## Data supplied

=== Begin Enclosure ===

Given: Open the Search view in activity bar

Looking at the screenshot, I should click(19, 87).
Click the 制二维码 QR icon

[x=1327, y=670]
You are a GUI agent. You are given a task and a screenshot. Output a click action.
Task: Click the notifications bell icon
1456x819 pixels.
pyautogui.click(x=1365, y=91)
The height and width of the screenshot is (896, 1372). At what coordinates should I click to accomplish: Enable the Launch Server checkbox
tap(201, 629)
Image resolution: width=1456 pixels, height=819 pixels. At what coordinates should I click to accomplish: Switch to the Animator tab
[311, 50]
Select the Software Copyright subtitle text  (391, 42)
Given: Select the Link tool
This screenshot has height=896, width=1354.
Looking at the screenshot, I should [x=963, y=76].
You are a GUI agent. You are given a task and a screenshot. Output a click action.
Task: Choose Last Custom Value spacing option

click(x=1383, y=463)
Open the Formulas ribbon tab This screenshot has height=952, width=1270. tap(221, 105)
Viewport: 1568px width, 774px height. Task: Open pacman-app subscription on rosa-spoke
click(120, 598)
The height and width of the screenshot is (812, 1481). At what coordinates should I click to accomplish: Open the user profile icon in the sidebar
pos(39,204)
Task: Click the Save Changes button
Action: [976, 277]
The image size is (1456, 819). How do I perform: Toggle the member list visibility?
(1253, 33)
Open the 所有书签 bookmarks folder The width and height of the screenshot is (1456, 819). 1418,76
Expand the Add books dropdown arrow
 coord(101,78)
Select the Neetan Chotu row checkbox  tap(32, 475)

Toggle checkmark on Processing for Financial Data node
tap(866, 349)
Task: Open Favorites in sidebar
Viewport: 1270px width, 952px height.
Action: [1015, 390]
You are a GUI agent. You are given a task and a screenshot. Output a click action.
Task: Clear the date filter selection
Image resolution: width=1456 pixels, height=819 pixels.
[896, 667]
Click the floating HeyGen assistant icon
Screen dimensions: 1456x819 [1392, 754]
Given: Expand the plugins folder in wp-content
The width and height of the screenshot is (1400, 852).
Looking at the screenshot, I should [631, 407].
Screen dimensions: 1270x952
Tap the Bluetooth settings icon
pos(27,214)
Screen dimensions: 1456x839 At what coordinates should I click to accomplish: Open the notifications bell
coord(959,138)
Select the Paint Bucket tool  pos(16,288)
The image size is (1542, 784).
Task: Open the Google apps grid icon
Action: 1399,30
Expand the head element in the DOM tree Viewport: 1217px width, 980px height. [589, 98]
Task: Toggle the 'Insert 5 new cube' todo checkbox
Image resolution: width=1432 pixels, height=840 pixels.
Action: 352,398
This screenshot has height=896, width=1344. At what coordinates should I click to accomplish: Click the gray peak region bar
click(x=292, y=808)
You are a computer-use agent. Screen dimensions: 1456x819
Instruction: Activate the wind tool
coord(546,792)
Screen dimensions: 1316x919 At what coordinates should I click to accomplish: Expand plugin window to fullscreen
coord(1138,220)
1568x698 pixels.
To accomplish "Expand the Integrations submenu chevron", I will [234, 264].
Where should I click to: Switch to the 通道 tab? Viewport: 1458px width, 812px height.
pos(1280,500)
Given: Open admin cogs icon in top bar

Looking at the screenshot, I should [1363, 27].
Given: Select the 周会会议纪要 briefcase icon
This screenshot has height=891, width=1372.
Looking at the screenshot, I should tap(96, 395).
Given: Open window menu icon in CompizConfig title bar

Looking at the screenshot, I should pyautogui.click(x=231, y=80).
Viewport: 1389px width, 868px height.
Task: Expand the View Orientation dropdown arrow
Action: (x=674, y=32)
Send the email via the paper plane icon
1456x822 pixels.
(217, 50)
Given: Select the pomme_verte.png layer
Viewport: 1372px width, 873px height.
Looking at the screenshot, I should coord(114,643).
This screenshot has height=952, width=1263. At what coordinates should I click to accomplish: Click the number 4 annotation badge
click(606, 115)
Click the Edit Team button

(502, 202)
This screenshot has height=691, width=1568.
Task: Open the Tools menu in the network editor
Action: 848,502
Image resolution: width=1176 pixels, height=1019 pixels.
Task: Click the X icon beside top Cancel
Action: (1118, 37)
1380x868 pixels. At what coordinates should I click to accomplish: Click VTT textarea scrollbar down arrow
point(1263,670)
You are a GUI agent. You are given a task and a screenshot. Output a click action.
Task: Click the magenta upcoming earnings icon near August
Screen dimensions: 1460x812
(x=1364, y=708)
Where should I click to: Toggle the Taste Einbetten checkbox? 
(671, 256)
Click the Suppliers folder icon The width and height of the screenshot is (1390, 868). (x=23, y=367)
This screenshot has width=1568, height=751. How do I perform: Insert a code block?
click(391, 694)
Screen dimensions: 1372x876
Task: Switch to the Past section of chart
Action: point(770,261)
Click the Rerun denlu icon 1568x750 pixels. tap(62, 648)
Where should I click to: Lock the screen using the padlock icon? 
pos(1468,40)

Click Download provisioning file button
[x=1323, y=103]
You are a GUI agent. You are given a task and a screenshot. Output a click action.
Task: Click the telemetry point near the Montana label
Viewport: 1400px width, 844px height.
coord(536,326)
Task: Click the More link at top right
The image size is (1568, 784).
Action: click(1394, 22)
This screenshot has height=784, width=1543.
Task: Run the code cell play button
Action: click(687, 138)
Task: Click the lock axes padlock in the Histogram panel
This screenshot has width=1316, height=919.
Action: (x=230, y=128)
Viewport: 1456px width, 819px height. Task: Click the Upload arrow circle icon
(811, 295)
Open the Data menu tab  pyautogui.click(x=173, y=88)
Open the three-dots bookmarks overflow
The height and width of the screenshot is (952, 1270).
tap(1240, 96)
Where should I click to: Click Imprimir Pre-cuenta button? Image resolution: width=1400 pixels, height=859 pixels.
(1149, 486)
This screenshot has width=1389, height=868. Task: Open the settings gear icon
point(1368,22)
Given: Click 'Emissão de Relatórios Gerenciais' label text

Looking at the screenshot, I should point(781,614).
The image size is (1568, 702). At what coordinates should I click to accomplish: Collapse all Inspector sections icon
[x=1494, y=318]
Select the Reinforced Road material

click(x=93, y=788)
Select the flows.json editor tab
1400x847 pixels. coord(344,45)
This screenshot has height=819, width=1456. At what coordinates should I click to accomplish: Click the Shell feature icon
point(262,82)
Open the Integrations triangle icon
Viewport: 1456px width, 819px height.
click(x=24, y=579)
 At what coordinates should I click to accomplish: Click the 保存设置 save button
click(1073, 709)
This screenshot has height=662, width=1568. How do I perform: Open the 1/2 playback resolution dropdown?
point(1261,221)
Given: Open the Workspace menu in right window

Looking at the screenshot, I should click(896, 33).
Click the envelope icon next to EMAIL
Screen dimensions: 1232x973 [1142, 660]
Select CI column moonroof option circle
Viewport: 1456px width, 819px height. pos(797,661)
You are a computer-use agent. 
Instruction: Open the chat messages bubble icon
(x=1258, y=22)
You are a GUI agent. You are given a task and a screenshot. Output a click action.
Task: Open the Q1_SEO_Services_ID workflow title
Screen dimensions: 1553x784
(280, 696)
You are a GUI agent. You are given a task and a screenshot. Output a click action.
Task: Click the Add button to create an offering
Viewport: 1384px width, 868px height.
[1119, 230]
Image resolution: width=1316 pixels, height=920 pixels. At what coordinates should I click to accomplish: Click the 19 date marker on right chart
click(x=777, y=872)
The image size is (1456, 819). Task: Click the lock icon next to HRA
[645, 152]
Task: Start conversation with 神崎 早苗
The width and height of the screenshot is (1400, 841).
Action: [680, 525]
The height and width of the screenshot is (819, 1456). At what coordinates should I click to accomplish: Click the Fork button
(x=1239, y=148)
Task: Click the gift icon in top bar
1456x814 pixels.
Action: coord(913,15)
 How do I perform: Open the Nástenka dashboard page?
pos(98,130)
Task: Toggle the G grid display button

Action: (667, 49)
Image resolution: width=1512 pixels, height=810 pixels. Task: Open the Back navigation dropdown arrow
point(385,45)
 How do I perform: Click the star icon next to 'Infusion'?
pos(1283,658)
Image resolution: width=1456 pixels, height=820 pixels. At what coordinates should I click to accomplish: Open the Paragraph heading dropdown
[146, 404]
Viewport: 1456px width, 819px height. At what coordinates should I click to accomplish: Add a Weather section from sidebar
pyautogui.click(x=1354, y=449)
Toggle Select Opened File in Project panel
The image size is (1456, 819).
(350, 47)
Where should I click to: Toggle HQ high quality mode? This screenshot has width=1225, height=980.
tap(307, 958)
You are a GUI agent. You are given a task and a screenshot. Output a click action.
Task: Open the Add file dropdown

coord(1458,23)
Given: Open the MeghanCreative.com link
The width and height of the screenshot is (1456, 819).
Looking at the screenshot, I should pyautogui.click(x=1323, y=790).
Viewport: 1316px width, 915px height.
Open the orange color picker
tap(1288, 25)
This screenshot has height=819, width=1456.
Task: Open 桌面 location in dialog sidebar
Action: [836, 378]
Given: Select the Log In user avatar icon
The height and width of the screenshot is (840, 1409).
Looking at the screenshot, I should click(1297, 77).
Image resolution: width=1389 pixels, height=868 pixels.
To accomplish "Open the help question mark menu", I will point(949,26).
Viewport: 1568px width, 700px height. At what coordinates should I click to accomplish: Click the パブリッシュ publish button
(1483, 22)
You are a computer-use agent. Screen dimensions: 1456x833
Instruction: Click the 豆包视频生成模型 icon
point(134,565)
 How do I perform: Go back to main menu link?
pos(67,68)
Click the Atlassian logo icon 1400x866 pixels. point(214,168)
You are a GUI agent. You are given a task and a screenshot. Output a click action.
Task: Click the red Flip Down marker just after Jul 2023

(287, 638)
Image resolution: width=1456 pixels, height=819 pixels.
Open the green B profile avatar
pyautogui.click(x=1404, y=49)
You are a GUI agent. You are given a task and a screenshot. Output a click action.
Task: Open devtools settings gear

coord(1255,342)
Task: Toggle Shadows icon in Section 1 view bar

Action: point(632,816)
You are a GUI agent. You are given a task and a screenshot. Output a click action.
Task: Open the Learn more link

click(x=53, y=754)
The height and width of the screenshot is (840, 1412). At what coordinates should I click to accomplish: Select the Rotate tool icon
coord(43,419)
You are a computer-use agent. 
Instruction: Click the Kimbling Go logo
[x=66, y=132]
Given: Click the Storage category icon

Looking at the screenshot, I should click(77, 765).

=== End Enclosure ===

## What you should do
Determine how many lines of the records above hold the word "computer" and give the number with nothing added.

## Output for this task
4